Quand Jimmy le tronc se ballade avec son dimétrodon en laisse dans les rues de Clichy, il fait l'admiration des sauvageons : "z'y va, mate son pitbull Lacoste !"


----------



## Deleted member 18124 (30 Décembre 2005)

La mère de Jimmy le tronc :


----------



## PoorMonsteR (30 Décembre 2005)

Déjà, à sa naissance, ses parents avaient essayé de prendre ça avec humour :mouais:


----------



## Fondug (30 Décembre 2005)

A Noel, on lui a quand même offert un compagnon, un chien. Enfin, un demi-chien...


----------



## Dark-Tintin (30 Décembre 2005)

Lol, ca fait 10minutes que je lit ce poste, et je suis pete de rire a presque chaque message... 

Épisode 101 : 
Jimmy va aux toilettes et tombe dedans, il peut pas se tenir (ou  retenir plutot), il a pas de jambes ni de bras......

pauvre jimy le tronc....


----------



## -lepurfilsdelasagesse- (30 Décembre 2005)

Dark-Tintin a dit:
			
		

> Épisode 101 : l'épisode des toilettes




*Enfin, ça c'est la version*
que le père de Jimmy a plaidé devant le juge.

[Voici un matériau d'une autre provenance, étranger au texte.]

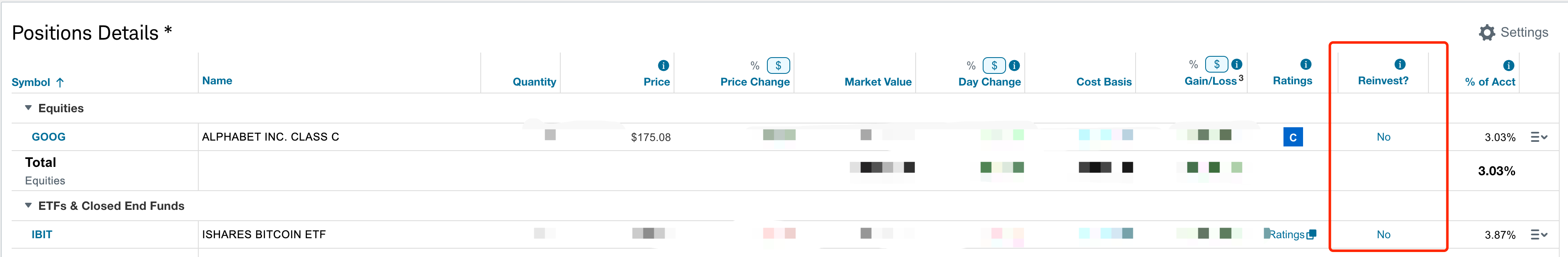The image size is (1568, 257).
Task: Toggle Gain/Loss to dollar view
Action: [x=1217, y=64]
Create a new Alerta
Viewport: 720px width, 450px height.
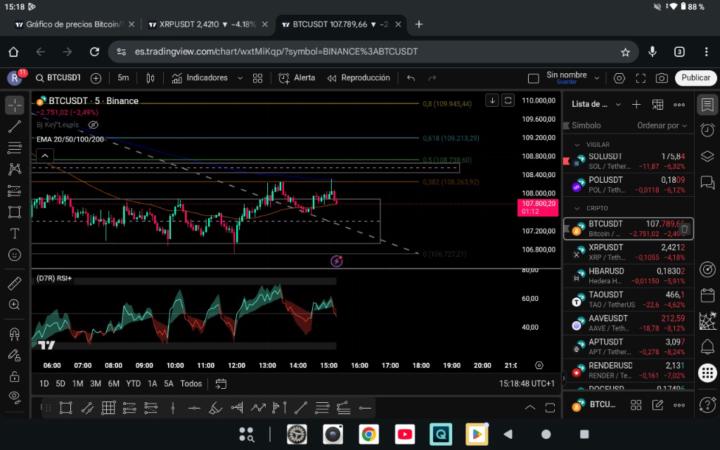(297, 77)
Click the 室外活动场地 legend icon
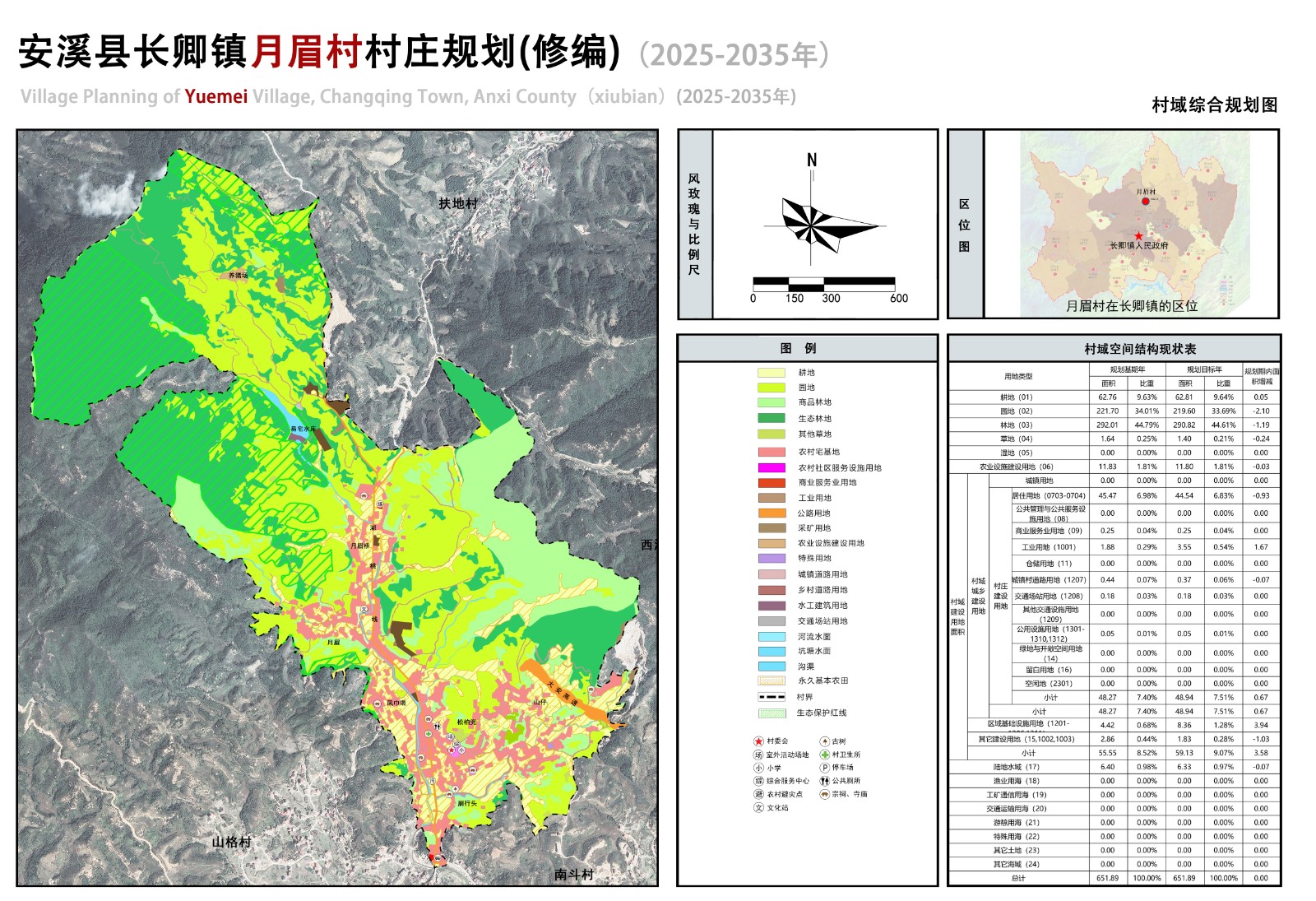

En vérité il avait suivi les conseils de Marcel, son gros voisin, qui se débarrasse par ce biais des petits chats  à peine nés que lui fait sa minette tous les six mois.


----------



## Dark-Tintin (30 Décembre 2005)

Le pere a voulu tué son fils ?  
L'enfoiré, il a tué jimmy !


----------



## Dark-Tintin (30 Décembre 2005)

en francais maintenant


----------



## La mouette (30 Décembre 2005)

Jimmy ne s'est jamais mis un doigt dans le nez


----------



## Dark-Tintin (30 Décembre 2005)

Episode 103 : Jimmy et sa grand mere...

Pendant que sa grand mere manges avec lui, jimmy eternue....  Et la sa grand mere hurlle : "on mets la mets ddevant la bouche quand oon eternue !!!"


----------



## Deleted member 18124 (31 Décembre 2005)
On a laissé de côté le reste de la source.